We followed these experiments with a non-parametric Friedman test, which indicate that there are significant differences among the evaluated classifiers for these datasets, both when we evaluate all datasets at once and when we conduct the test separately for synthetic and real datasets. Figures 2 presents the results of applying the nemenyi posthoc test to identify the statistically relevant differences (Table 3).

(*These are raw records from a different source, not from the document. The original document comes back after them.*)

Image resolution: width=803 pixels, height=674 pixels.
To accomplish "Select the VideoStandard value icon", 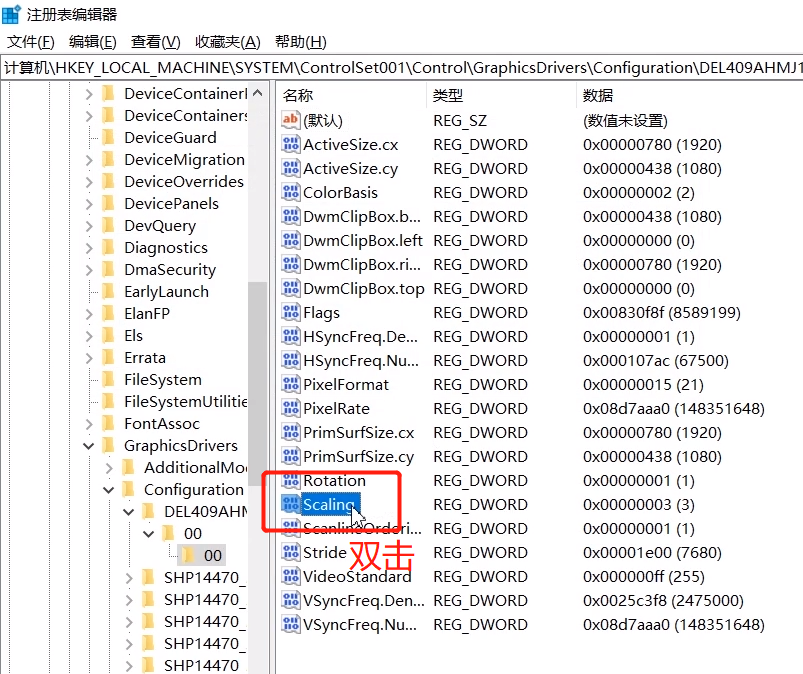I will click(291, 577).
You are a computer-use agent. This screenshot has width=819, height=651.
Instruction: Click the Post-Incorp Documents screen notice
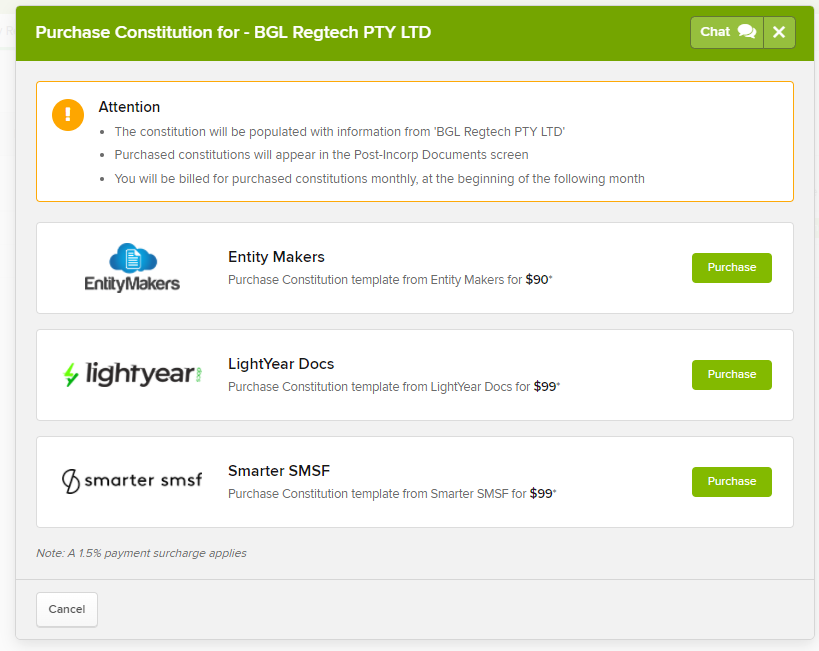321,155
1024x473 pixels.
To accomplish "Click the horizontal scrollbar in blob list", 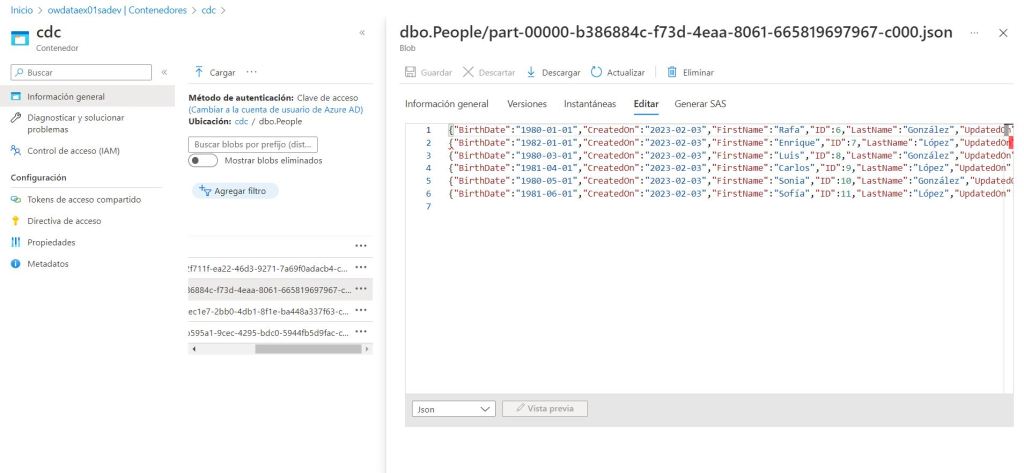I will click(300, 349).
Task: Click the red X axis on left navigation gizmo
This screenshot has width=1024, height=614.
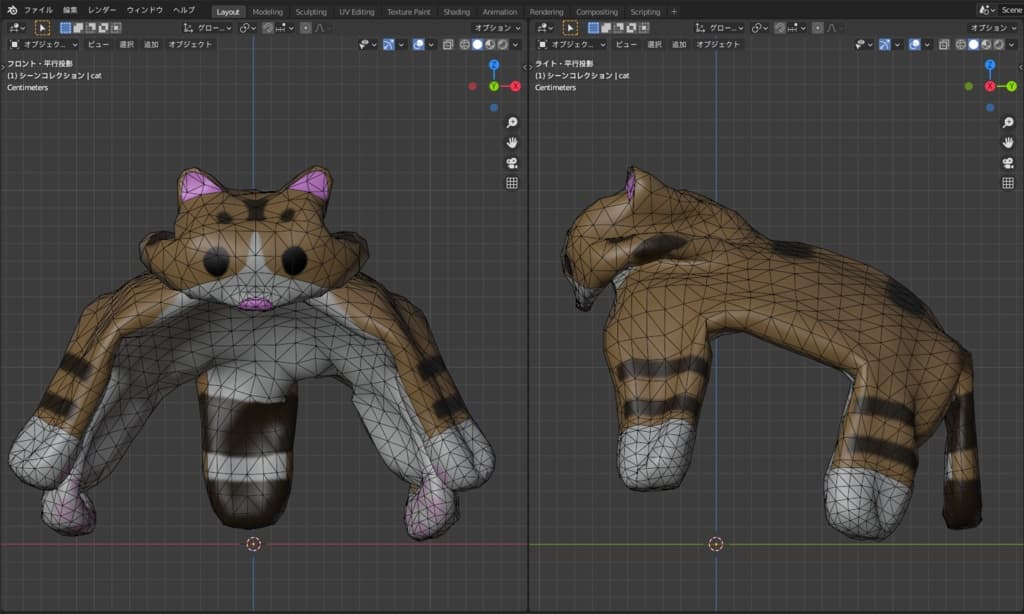Action: click(516, 86)
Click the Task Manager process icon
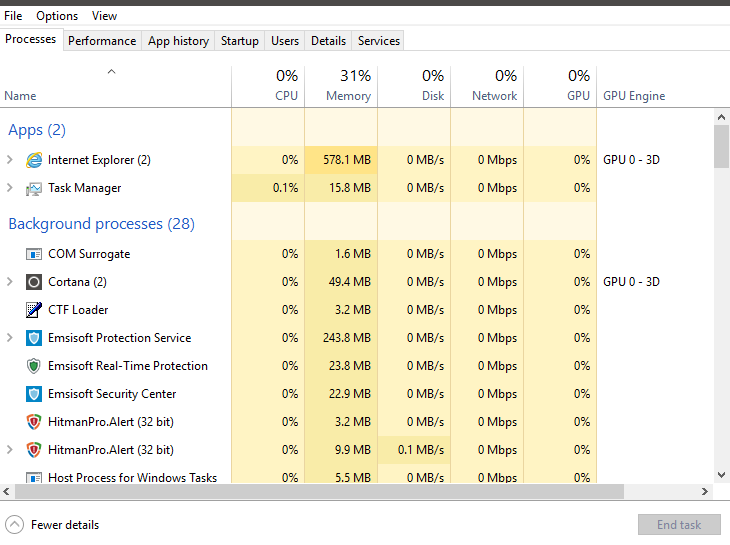The width and height of the screenshot is (730, 545). click(34, 188)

Table 3. Accuracy - NetEx vs. others.
Fig. 2.
figure 2

Nemenyi posthoc with 95% confidence.

Fig. 3.
figure 3

Average CPU Time for NetEx and others.

Finally, we compare NetEx and the other ensembles in terms of the average CPU time for in Fig. 3. The overall good classification performance of NetEx comes at the expense of a high resources demand. The inefficiency in using computational resources by NetEx is attributable mainly to three aspects of its implementation: (1) it is rare that all base models in the ensemble maintain a background learner at the same time, however in the worst case it is necessary to maintain 2 versions of each base model concomitantly; (2) when a drift is detected it triggers a change in the ensemble, effectively replacing the learner where it was detected by its background learner and causing a recalculation of the network; (3) the subspace reset based on accuracy demands further calculation to estimate each feature probability. For NetEx\(_{jac30}\) (2) and (3) are not applicable, since there are no subspace resets in this version and thus it is not necessary to recalculate the network structure, neither perform any estimation on the features.

5 Conclusion

We presented a definition for network-based ensembles for data stream classification and an ensemble learning algorithm based on that definition called the Network of Experts (NetEx). We experimented with NetEx by varying its combination method and including different resetting strategies for the features’ subspaces. We compared NetEx against other ensembles for data stream classification and found out that it obtains reasonable results for all datasets. One of the main limitations of the proposed method is the high computational cost, specifically to keep the network structure updated. For future work, we plan to exploit network-based ensembles for semi-supervised learning and other tasks beyond classification problems.